**Given task**
Copy out the stretch of records from the line that contains "The width and height of the screenshot is (1328, 932)." through the line that contains "click(102, 311)", changing each "Instruction" to "Directive" and keeping everything else the same.

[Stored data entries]
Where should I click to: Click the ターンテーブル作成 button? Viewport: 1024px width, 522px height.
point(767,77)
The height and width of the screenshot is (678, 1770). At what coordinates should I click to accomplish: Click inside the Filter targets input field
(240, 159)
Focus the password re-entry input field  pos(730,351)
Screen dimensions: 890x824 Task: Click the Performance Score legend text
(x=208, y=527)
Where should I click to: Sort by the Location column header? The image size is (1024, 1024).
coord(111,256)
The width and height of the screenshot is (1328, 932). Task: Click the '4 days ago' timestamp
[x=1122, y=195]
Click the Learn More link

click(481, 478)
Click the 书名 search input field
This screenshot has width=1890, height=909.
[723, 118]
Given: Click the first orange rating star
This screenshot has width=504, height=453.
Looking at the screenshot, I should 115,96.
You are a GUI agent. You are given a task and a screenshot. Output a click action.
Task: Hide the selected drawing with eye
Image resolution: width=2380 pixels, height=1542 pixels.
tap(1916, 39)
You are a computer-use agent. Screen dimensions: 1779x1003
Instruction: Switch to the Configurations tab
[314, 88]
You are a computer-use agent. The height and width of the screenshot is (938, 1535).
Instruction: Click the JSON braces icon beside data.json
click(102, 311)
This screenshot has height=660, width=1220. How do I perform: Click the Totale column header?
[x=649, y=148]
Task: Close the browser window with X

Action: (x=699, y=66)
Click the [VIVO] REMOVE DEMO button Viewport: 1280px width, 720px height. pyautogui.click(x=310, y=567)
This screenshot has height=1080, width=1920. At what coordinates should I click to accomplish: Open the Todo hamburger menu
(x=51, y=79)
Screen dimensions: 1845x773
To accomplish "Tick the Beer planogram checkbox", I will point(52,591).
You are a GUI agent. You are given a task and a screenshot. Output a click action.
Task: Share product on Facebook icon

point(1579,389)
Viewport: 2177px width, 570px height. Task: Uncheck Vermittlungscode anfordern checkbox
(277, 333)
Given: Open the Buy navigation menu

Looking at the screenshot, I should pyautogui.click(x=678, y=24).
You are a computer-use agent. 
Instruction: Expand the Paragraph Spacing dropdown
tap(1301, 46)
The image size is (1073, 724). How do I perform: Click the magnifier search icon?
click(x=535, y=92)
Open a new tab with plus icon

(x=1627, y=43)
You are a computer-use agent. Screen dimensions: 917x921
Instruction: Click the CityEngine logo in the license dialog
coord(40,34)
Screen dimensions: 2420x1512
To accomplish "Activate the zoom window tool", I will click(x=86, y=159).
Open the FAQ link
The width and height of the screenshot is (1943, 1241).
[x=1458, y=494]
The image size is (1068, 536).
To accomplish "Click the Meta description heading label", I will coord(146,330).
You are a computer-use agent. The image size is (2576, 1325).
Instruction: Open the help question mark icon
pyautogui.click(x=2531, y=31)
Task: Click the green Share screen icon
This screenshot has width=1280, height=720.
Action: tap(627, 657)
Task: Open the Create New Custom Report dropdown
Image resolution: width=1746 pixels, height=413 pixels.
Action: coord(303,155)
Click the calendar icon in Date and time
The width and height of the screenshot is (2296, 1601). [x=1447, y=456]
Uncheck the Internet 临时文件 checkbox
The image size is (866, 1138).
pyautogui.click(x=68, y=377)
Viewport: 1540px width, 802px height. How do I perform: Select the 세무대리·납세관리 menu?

**Result of the exercise**
The width and height of the screenshot is (1328, 932). Task: Click the '4 days ago' timestamp
[x=1122, y=195]
Click the Learn More link

click(481, 478)
Click the 书名 search input field
This screenshot has width=1890, height=909.
[723, 118]
Given: Click the first orange rating star
This screenshot has width=504, height=453.
Looking at the screenshot, I should 115,96.
You are a GUI agent. You are given a task and a screenshot. Output a click action.
Task: Hide the selected drawing with eye
Image resolution: width=2380 pixels, height=1542 pixels.
tap(1916, 39)
You are a computer-use agent. Screen dimensions: 1779x1003
Directive: Switch to the Configurations tab
[314, 88]
You are a computer-use agent. The height and width of the screenshot is (938, 1535).
Directive: Click the JSON braces icon beside data.json
click(102, 311)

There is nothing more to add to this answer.